許可かぁ…美奈のお母さんって、そんな厳しかったっけ?まぁいいや。それよりも、美奈といられる限られた時間の方が大切だ。

「美奈!今からどっか行かない?」

「えっ……あ、ごめん、私もう帰らなきゃ。また明日ここに来て。それでもっといろいろなこと話そう?」

えぇ〜…折角会えたと思ったのに…

「…うん、分かった。じゃあまた明日ここに同じ時間に来るから!美奈も待ってて!!」

「……うん、ありがとう楓香ちゃん」

「じゃあ、バイバイね、美奈!!」


「あ、遅いよぉ〜!楓香ぁ〜」

「ごめんごめん!」

「はい、楓香の分」

ちょっと遅れていつものコンビニへ行くと、有紗が私の分のコロッケを買っておいてくれた(莉子のお金で)。

「うわぁ、ありがとう!!莉子ご馳走様ー♡」

「うぅ…次は私がが2人に奢らせてやる…」

「んで?何があったの、楓香」

有紗が莉子をスルーして私に話をふる。

「んとね!昔このスクールに通ってた友達と久しぶりに会えたの!」

「あ、そっか。楓香は私たちが入るずっと前からこのスクールにいたもんね!」

「うん!その子、足の怪我でやめちゃったんだけどね…」

自分で言ってて辛くなった。
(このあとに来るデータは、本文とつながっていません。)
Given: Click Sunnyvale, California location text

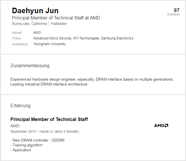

美奈がやめた本当の理由を知っているから─

「ふえぇ〜、私も会いたかったなぁ」

「そうね、私も会いたいわ」

おお〜!2人が美奈に会いたいって言ってくれた!!

「いいよ!じゃあ明日連れていってあげる!!2人も一緒に話そうよ!!」

すると莉子が飛び上がって喜んだ。

「やったぁ〜!お友達ができるぞぉ〜!」

「ありがとう楓香。楽しみにしてるから」

「うん!!」

「てゆーか楓香、コロッケ冷めちゃうよ〜」

「そうね、温かいうちに食べたらどう?」

「あ…ホントだ…」

2人の言葉が嬉しすぎて私はコロッケの存在をすっかり忘れていた。

「いただきます!」

私はコロッケにかぶりついた。


その日の夜、見知らぬアドレスからメールが届いていた。

「誰だろ…って美奈!?」

どうして美奈が私のアドレスを知っているのだろう。まあそれは後で考えよう。今はメール見なきゃ。

『楓香ちゃん、メール送ってごめんね。私と一つだけ約束して欲しいの。私に会いに来る時、誰も連れてこないで欲しいな。私は楓香ちゃんと2人だけの時間を過ごしたいの。だから、お願いね?

美奈』

…まるでさっきの会話の内容を聞いていたかのような内容だった。そしてさっき一旦置いといたけど、どうして美奈は私のメールアドレス知ってるんだろう。


「おはよう莉子!ちゃんと課題やってきた??」

「むぅ…今日はやってきたもん」

ふくれっ面で莉子が昨日提出の筈の数学の課題を見せてきた。てかさ…

「莉子、間違いすぎ」

「えぇ!?どこどこ!?」

「ほらここ。何でこんな答えになるの…」

莉子の答えはめちゃくちゃだった。まず単位が全然違う。

「莉子、cmとkmの違いわかんないの?」

「さっ、さすがに分かるしっ!!」

「じゃあ何で庭が30cmしかないの!?」

「それは…単位の書き間違いというか…」

いくらなんでもこれは酷すぎる。やっぱ莉子はもう1回先生に怒られてくるべきだよ…

あ、そういえば。

「莉子ごめん、今日莉子達に会わせるはずだった私の友達がね、2人だけで会いたいって言うから連れていけなくなっちゃった!本当ごめん!!」

「えぇ〜ん!楽しみにしてたのにぃ!でもしょうがないよね。その子の意志なんでしょ?」

莉子…

「ありがとう!絶対会わせる機会作るから!!」


昼休み。有紗にも同じことを話したら「気にすることないわ」って言ってくれた。

「まあその子もきっと一時期帰ってきてるだけなんでしょうし、楓香と沢山話したいんでしょ」

うんうん、と莉子が大きく頷く。

「だから楓香、たくさんその子とお話してあげてね?」

「うん!!有紗、ありがとう!!」

あぁ〜…本当良い親友持ったなぁ…私。